Conditions 1,2 alone ensure that $f$ is diagonalisable over$~\Bbb C$, since the polynomial that annihilates$~f$ is $\def\i{\mathbf i}(X+1)(X^2+a)=(X+1)(X-\i\sqrt a)(X+\i\sqrt a)$, whose factors have distinct roots if $a>0$. It is a theorem that any linear operator annihilated by a polynomial that factors into distinct monic factors of degree$~1$ is diagonalisable. But if you don't know that theorem, here is how one can reason elementarily for this case. The kernel and image of $f^2+a\id$ are complementary subspaces: by rank-nullity their dimensions are complementary, and if $v\in\ker(f^2+a\id)\cap\Im(f^2+a\id)$ then $v\in \Im(f^2+a\id)$ and hypothesis 1. together give $f(v)=-v$, and then $v\in\ker(f^2+a\id)$ gives $(-1)^2v+av=(1+a)v=0$; by hypothesis 2. one has $a\neq-1$, so $v=0$ is forced (note that we used that the root $-1$ of $X+1$ is not a root of $X^2+a$). So $V=\ker(f^2+a\id)\oplus\Im(f^2+a\id)$, and the second summand is contained in the eigenspace of$~f$ for$~{-}1$ so it suffices that the restriction $\tilde f$ of$~f$ to the first summand is diagonalisable. But $(\tilde f+\i\sqrt a\id)\circ(\tilde f-\i\sqrt a\id)=0$, this subspace decomposes similarly as direct sum of kernel and image of $\tilde f-\i\sqrt a$ by the same kind of reasoning, using that $\i\sqrt a\neq-\i\sqrt a$ since $a\neq0$. Thus the sum of the eigenspaces for $-1$, $\i\sqrt a$ and $-\i\sqrt a$ is all of$~V$.

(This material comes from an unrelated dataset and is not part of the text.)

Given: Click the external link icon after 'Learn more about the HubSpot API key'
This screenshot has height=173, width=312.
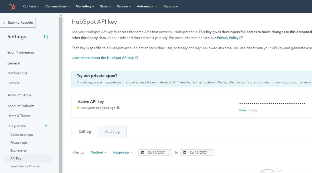Looking at the screenshot, I should (137, 57).
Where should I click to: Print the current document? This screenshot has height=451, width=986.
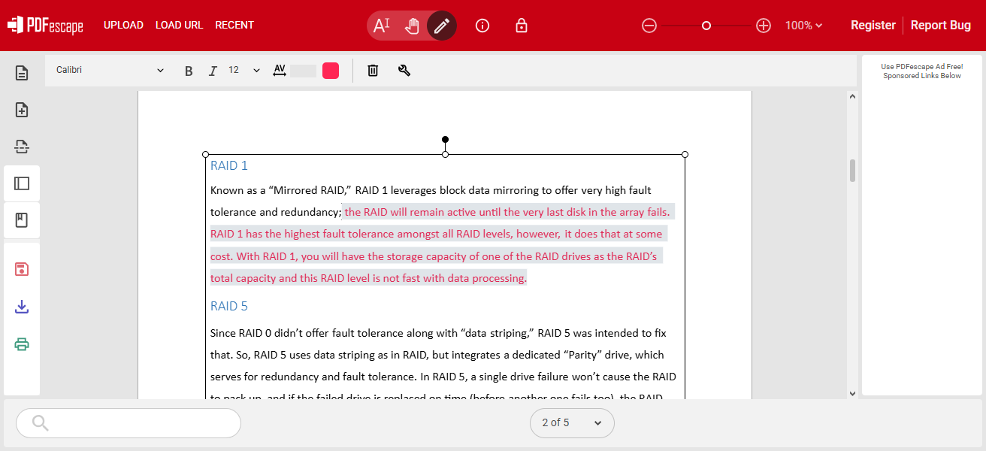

For question 2, you need to use the hypotheses 3., 4. We have seen that the only possible eigenvalues are $-1$, $\i\sqrt a$ and $-\i\sqrt a$, but hypothesis 3. requires their product, taken with multiplicities, to be $a$, and by hypothesis 4. the total multiplicity is $4$. For $a=2$ this can only be achieved if one has multiplicity $2$ for the eigenvalue $-1$, and multiplicity $1$ for the other two: $$\chi_f=(X+1)^2(X-\i\sqrt2)(X+\i\sqrt 2)=(X^2+2X+1)(X^2+2)=X^4+2X^3+3X^2+4X+2. $$ In general (but still with hypothesis 2) other combinations of multiplicities may work: having only an eigenvalue $-1$ with multiplicity$~4$ (giving $\det(f)=(-1)^4=1$, so it requires $a=1$), or having no eigenvalue $-1$ but rather both $\i\sqrt a$ and $-\i\sqrt a$ each with multiplicity$~2$ (giving $\det(f)=a^2$, so it requires $a^2=a$, that is $a=1$ (again!) or $a=0$). And remember that in the $a=0$ case, $f$ need not be diagonalisable (any $f$ with $f^2=0$ will do there).

Answer 2

1.$$ 0 = (f+I)(f^2 + a I)(x) $$now if $a\neq 0$:

$$ (X+1)(X^2 + a) $$has simle roots on $\Bbb C$, and then $f$ is diagonalizable.

1. The eigenvalues are roots of the polynomial, that is if $a=2$: $$ -1; \pm \sqrt{2} $$ so the possible characteristic polynomials are $$ (-X-1)^a (-X+\sqrt{2})^b (-X-\sqrt{2})^c;\\ a + b +c = 4 $$